### TASK DETAILS
Reproduce the passage of the Pallister Hall syndrome report below from "National Organization for" to "by this report.", word for word.

═════ EXCERPTED PASSAGE

Pallister Hall Syndrome

Pallister Hall Syndrome

National Organization for Rare Disorders, Inc.

Important

It is possible that the main title of the report Pallister Hall Syndrome is not the name you expected. Please check the synonyms listing to find the alternate name(s) and disorder subdivision(s) covered by this report.

Synonyms

  • PHS
  • CAVE (cerebro-acro-visceral early lethality) complex
  • congenital hypothalamic hamartoblastoma syndrome
  • Hall-Pallister syndrome

Disorder Subdivisions

  • None

General Discussion

Summary

Pallister-Hall syndrome (PHS) is an extremely rare genetic disorder that is typically apparent at birth. The symptoms and findings associated with the disorder may vary greatly in range and severity from patient to patient. However, in many individuals with PHS-associated abnormalities may include the presence of extra fingers and/or toes; an abnormal division of the epiglottis (bifid epiglottis); a malformation of the hypothalamus (hypothalamic hamartoma), a portion of the brain that coordinates the function of the pituitary gland and has several other functions; decreased pituitary function; and/or a condition in which a thin covering blocks the anal opening or the passage that normally connects the anus and the lowest part of the large intestine (rectum) fails to develop (imperforate anus). Additional symptoms and findings may include characteristic malformations of the head and facial area and/or other abnormalities. PHS is inherited in an autosomal dominant pattern and is caused by mutations (gene changes) in the GLI3 gene.

══════════
═════ RECORDED INFORMATION

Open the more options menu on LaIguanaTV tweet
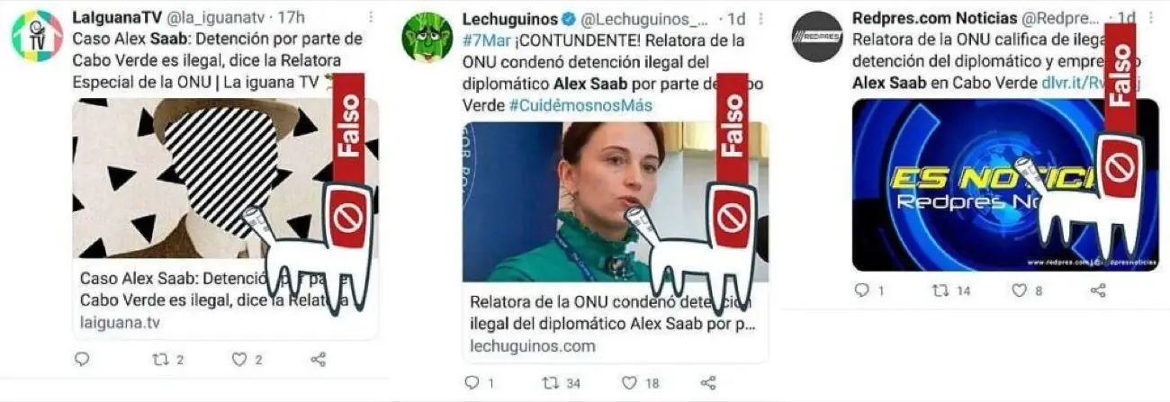The height and width of the screenshot is (402, 1170). (x=371, y=18)
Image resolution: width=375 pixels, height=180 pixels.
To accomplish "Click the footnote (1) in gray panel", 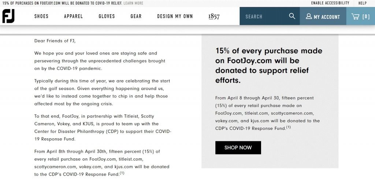I will tap(289, 127).
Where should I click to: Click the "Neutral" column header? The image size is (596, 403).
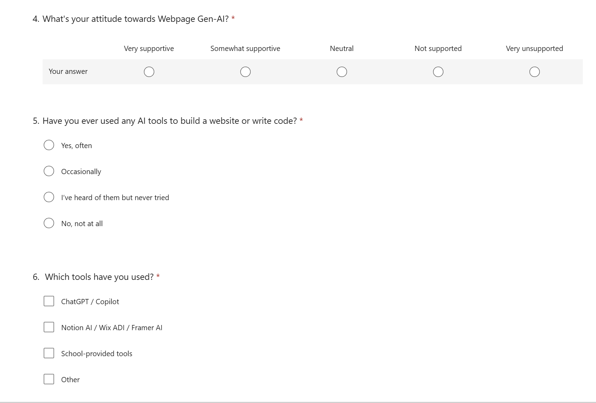342,49
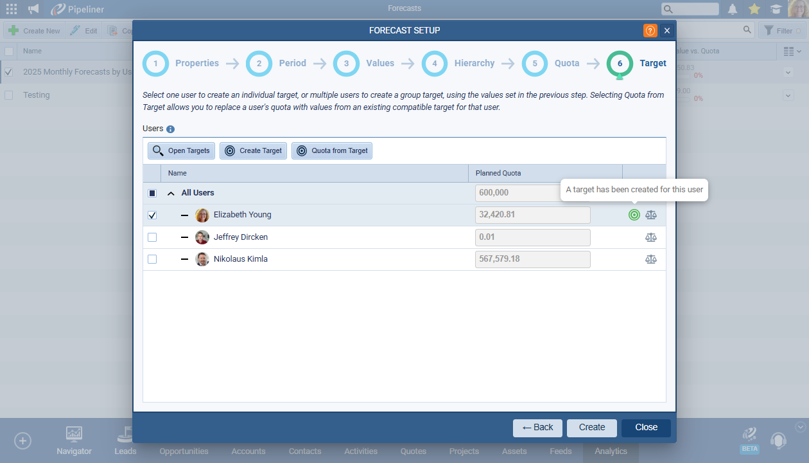Image resolution: width=809 pixels, height=463 pixels.
Task: Click the green target icon for Elizabeth Young
Action: coord(634,215)
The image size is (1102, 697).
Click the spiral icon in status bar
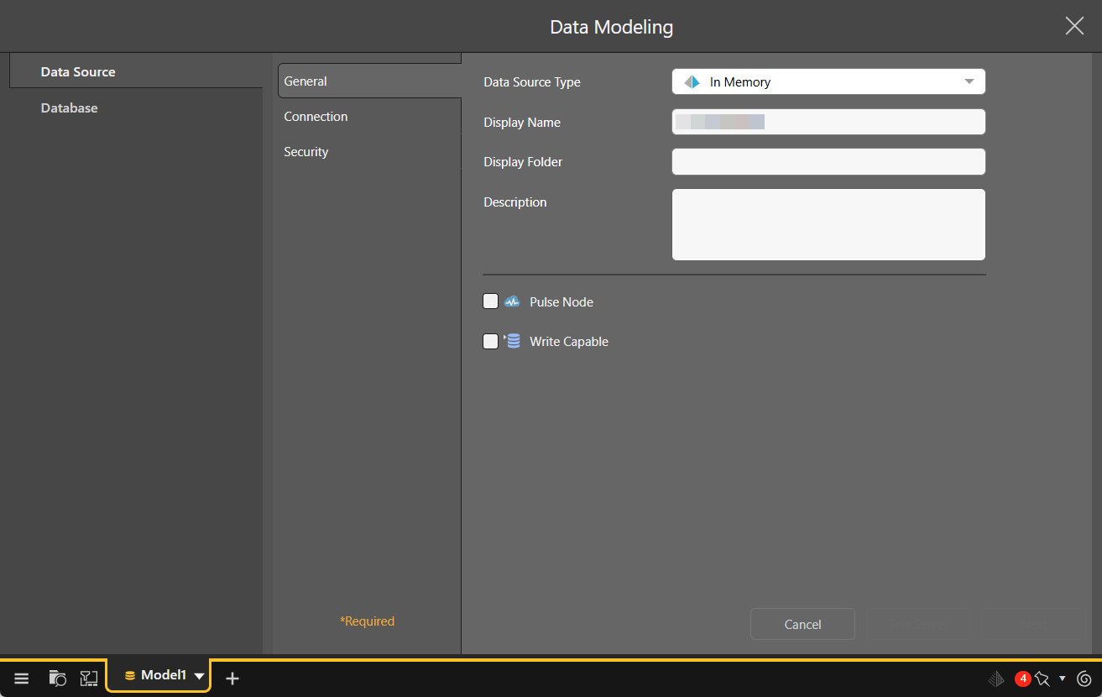pyautogui.click(x=1084, y=679)
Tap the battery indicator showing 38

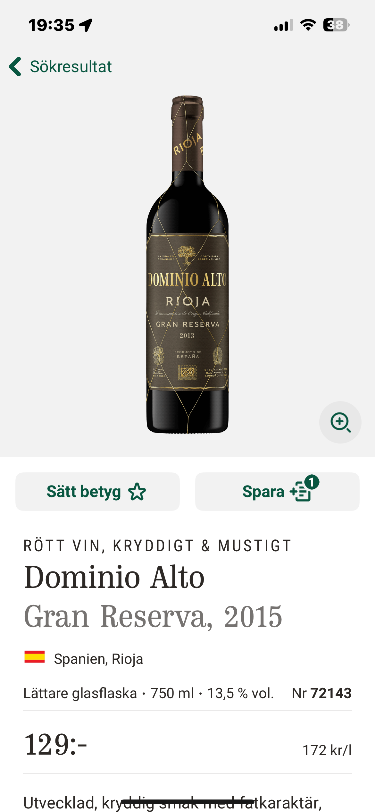(x=336, y=25)
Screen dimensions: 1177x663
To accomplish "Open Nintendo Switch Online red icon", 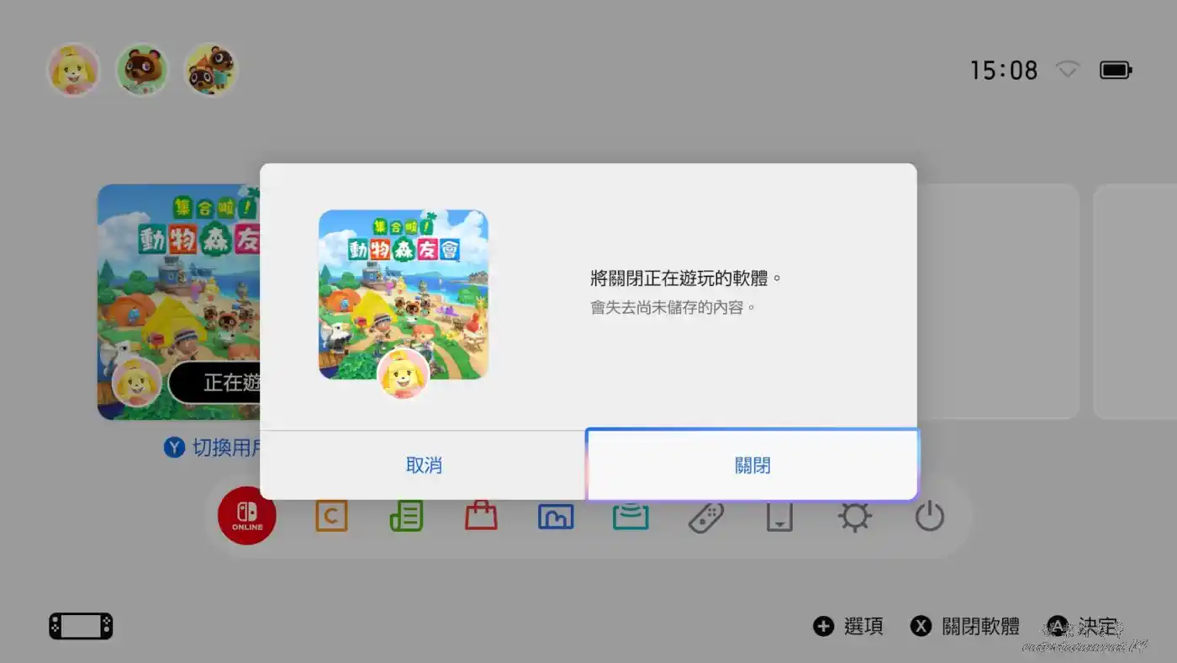I will coord(247,516).
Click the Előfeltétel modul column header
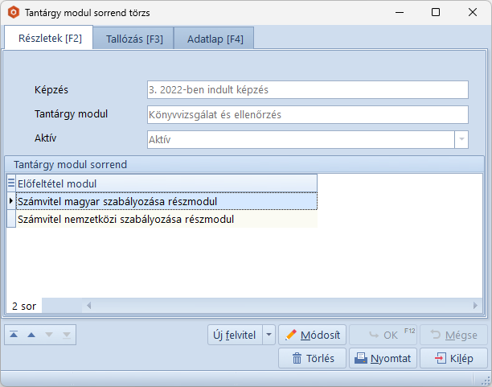Image resolution: width=492 pixels, height=387 pixels. click(165, 183)
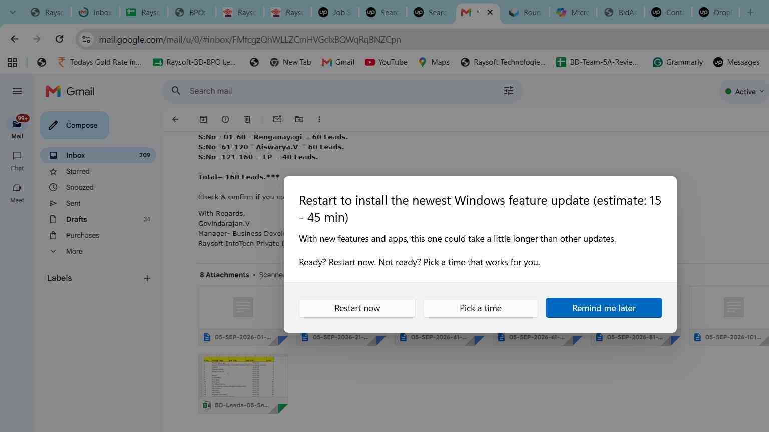Mark the email as unread using the envelope icon

[277, 120]
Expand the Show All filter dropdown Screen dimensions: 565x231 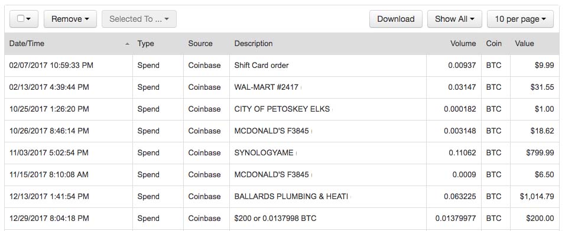pyautogui.click(x=454, y=19)
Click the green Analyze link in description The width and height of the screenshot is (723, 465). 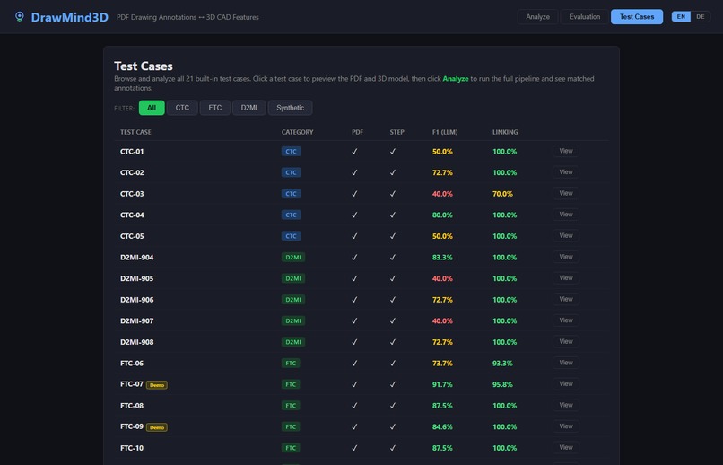click(456, 79)
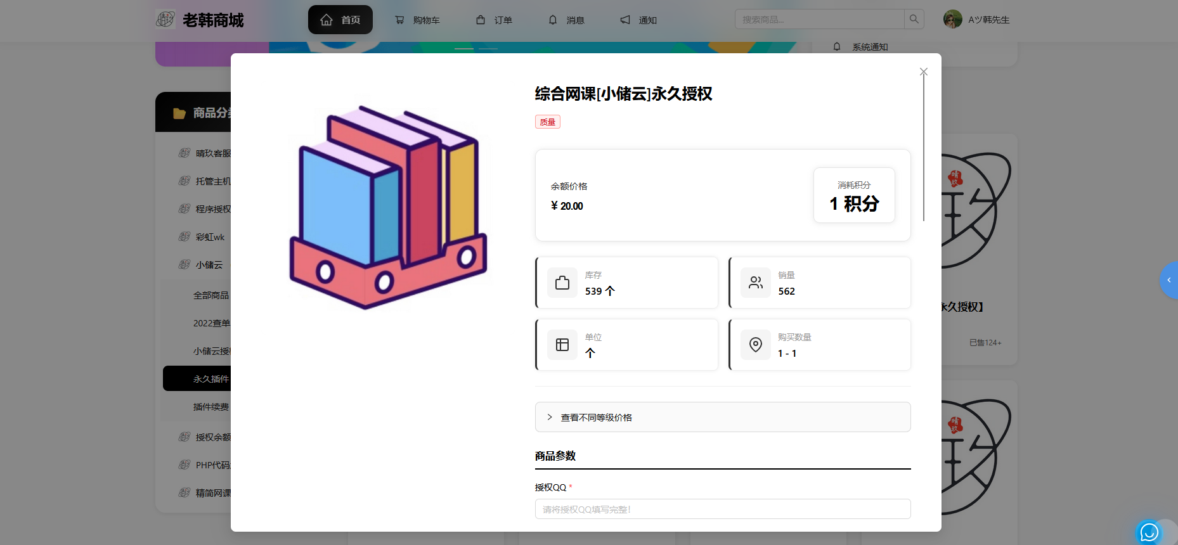Close the product details dialog

click(923, 72)
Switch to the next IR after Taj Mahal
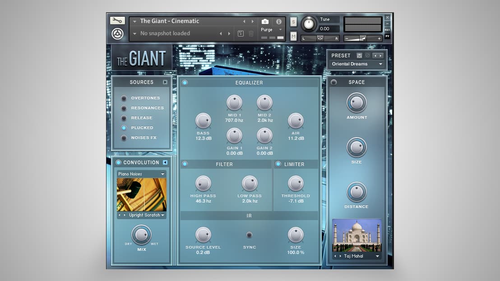The height and width of the screenshot is (281, 500). coord(340,256)
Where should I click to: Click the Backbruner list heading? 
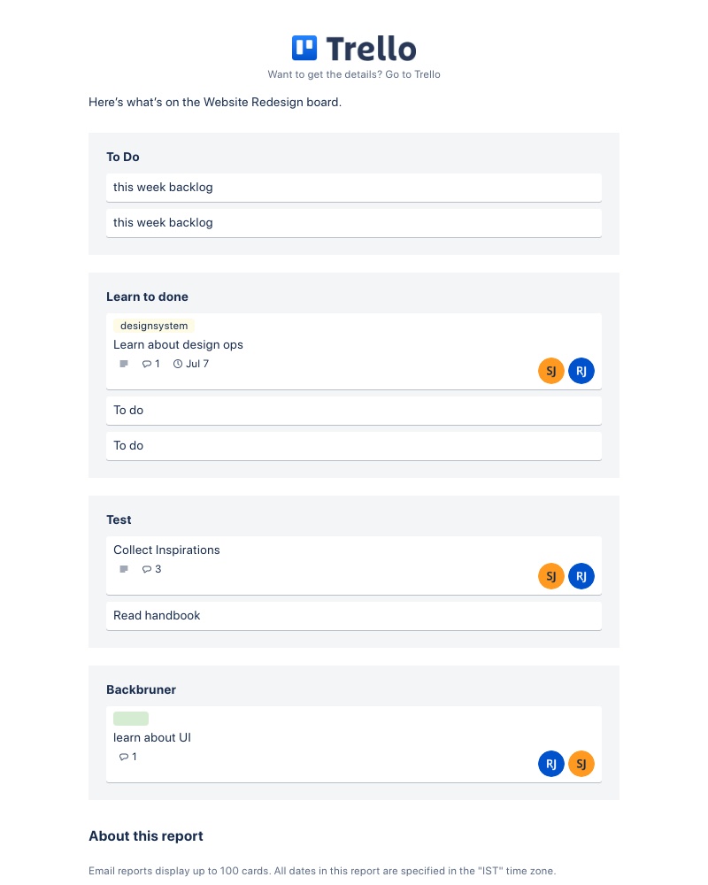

══════════

### RESPONSE AREA
National Organization for Rare Disorders, Inc.

Important

It is possible that the main title of the report Pallister Hall Syndrome is not the name you expected. Please check the synonyms listing to find the alternate name(s) and disorder subdivision(s) covered by this report.